If I cannot find humility on my own, I will be humbled, and it will be painful, both to my pride and my feelings, but those are the kind of lessons that register with me. I can be stubborn, and a slow learner. Invariably, when I'm reeling from one of these, I will cast my eye backwards, and see the clear evidence of all the instruction I disregarded, because I didn't want to hear it.

When that dawns upon me, I can't complain or feel self-pitying, because I'm the one steering this vehicle. If I read the road signs, and don't take my foot off the accelerator, and the end result is that I go sailing off a cliff, well, that's my choice.

I've seen, in my own life, and the lives of those I've sponsored, the result of being unable to set down our pride, and consider another way. We can feel tremendously threatened by any suggestion that our pride is a stumbling block for our recovery.
My dictionary defines pride as:

"...a high or inordinate opinion of one's own dignity, importance, merit, or superiority, whether as cherished in the mind or as displayed in bearing, conduct, etc."

The key word in that sentence, for me, is "superiority" - it's not that I truly feel superior, on the contrary, I grew up feeling inferior, but I wasn't about to let anyone else know that, so I adopted a pose of superiority, and clung to it through all the travails of alcoholism.

Al-Anon made it abundantly clear to me that my attempts to disguise my fears only made them more evident. Once I realised that, I could stop pretending, and begin to speak honestly - I was only telling the other members at the meeting what they already knew about me.

What a glorious relief, not to have to carry that burden one step further.

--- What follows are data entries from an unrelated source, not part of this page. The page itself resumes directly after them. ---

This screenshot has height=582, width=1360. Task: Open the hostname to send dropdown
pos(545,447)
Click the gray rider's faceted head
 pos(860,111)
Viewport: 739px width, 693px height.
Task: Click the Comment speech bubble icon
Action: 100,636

I've picked it up many times since, when for whatever reason, my fears have taken me over again, but now I have the heartfelt knowledge that I needn't if I choose otherwise. And what used to feel as comfortable as an old sweater, now feels like a pair of pants two sizes too small - I can squeeze into them if I really try, but I can't say they "fit" me anymore.


  1. I like to run on the treadmill while I am listening to 12-step speakers. :-) I love that concept. I had never heard of it before either, but it sounds like something to give some more consideration to.

  2. Great post. I can enjoy being just who I am today without feeling too inferior or superior. What an improvement.